KSL Holdings - Property Development Coming In Strongly

kiasutrader
Publish date: Thu, 29 Aug 2013, 10:50 AM

KSL’s 2Q13 results came in above our  and  market  expectations.  The strong earnings were mainly driven by higher progress billings from the ongoing  projects  in  Iskandar,  especially  in  Johor  Bahru.  Meanwhile, income  from  investment  properties  remained  stable.  We  maintain  our NEUTRAL  rating  and  MYR2.21  FV.  The  sector  outlook  is  increasingly challenging due to concerns on economic and regulatory risks. 

- Above  expectations.  KSL’s  2Q13  results  beat  our  and  market expectations, on an annualised basis. The sequential growth in earnings was  mainly  driven  by  strong  progress billings  from  the  ongoing projects in  Iskandar,  such  as  Taman  Nusa  Bestari  and  Taman  Kempas  Indah. The  take-up  rate  for  its  projects  in  Johor  Bahru  was  also  higher. Meanwhile,  revenue  from  the  shopping  mall,  hypermarkets  and  hotel remained stable. As expected, no dividend was declared.
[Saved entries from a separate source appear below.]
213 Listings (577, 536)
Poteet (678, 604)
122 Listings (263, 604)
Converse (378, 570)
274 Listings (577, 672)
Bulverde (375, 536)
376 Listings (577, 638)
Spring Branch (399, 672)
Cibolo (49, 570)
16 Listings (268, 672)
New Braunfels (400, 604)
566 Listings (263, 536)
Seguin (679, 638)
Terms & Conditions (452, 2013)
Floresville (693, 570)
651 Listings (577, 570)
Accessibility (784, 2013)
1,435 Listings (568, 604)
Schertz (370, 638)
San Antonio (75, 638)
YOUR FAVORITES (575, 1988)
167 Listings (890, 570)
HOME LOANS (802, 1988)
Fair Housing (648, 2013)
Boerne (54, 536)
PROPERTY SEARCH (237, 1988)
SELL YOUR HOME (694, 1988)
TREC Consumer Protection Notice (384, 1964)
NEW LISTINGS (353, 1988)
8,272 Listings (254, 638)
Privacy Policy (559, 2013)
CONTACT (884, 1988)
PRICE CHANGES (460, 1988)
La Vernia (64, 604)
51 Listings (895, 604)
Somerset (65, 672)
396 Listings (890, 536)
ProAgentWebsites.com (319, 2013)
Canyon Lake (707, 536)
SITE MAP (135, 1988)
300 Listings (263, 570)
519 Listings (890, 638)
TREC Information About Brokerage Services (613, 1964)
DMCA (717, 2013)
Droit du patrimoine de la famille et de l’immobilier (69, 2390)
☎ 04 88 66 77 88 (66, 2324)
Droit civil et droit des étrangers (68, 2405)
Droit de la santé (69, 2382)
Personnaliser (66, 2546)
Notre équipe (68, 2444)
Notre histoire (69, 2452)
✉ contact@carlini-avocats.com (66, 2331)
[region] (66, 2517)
- Margin  dropped  slightly  but  not  a  concern.  2Q13  EBIT  margin contracted  to  42%  from  49%  in  the  previous  quarter.  This  could  largely be  due  to  the  timing  of  its  construction  progress.  We  expect  margin  to stabilise at around 40-45% going forward.

- Forecasts.  We  make  no  changes  to  our  forecasts  at  this  juncture, pending an update from management. Accessibility to management has been  very  difficult,  and  we  believe  an improvement  in investor  relations will  help  the  company  better  realise  its  intrinsic  value.  KSL  has accumulated  a  quality  pool  of  assets,  which  provide  sustainability  in earnings.

- Maintain NEUTRAL. We maintain our NEUTRAL rating. Our fair value is kept at MYR2.21, based on a 50% discount to RNAV. While the Iskandar region  is  still  seeing  strong  buying  momentum,  we  believe  the  supply issue will arise over the short term. KSL’s township in Bandar Bestari Klang will, however, mitigate the risk.